Saturday, October 31, 2009

You may think recovery--you could be wrong

"Any Economic Recovery Will Likely Be Ephemeral" [Burton Folsom Jr.]

"Columnists and reporters need to fill daily news quotas. Thus, each ebb and flow of the stock market, the GDP, the data on housing starts, and so on receive massive discussion. Historians, however, care more about long-term results, and it’s too early to discern any pattern for economic recovery in the Obama administration. Yes, housing prices are up slightly this month, and GDP is now up as well. But unemployment is still trending downward, and the uncertainties on taxes, health care, cap-and-trade, and sensitive foreign diplomacy all make short-term reports of limited value.

"Many have compared the current economic crisis to the Great Depression, and it is useful to study FDR’s statistics on recovery to understand the problem with relying on short-term data. Unemployment, for example, was 21.4 percent in May 1934 and dropped to 13.2 percent by May 1937. That impressed many pundits and voters. But in May 1939, unemployment was back up to 20.7 percent. Why? FDR had raised taxes, introduced a new corporate tax, enacted a minimum-wage law, and granted unions unprecedented federal support to organize during the late 1930s. When those government interventions took hold, the economic recovery was thwarted. In fact, capital goods in May 1937 had almost returned to 1929 levels, but in May 1939 capital goods stood at a mere 59 percent of 1929 levels.

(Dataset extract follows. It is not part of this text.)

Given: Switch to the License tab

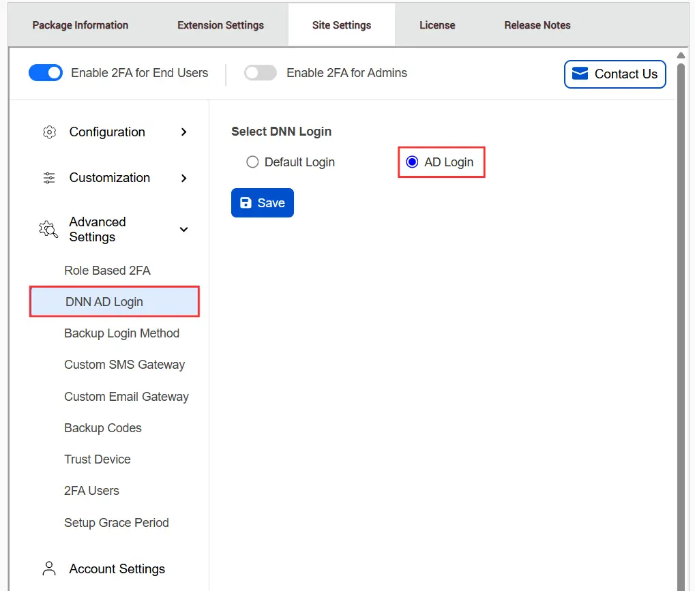Looking at the screenshot, I should [437, 25].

"The key issue here is economic philosophy. FDR believed that massive intervention (followed by high taxes) would lead to economic recovery. Obama has a similar belief. They are wrong, and thus any short-term recovery we see during 2009 and 2010 is likely to be ephemeral. By contrast, Ronald Reagan and Calvin Coolidge believed that cutting tax rates and reducing federal intervention was the recipe for economic recovery, and both saw economic recoveries during the first terms of their presidencies. Economic growth during the 1920s and 1980s was, in fact, spectacular. When people are unshackled and allowed to be free, they can accomplish much. When that belief takes hold again in the United States, we will likely see a serious recovery.

— Burton Folsom Jr. is a professor of history at Hillsdale College and author of New Deal or Raw Deal?: How FDR’s Economic Legacy Has Damaged America.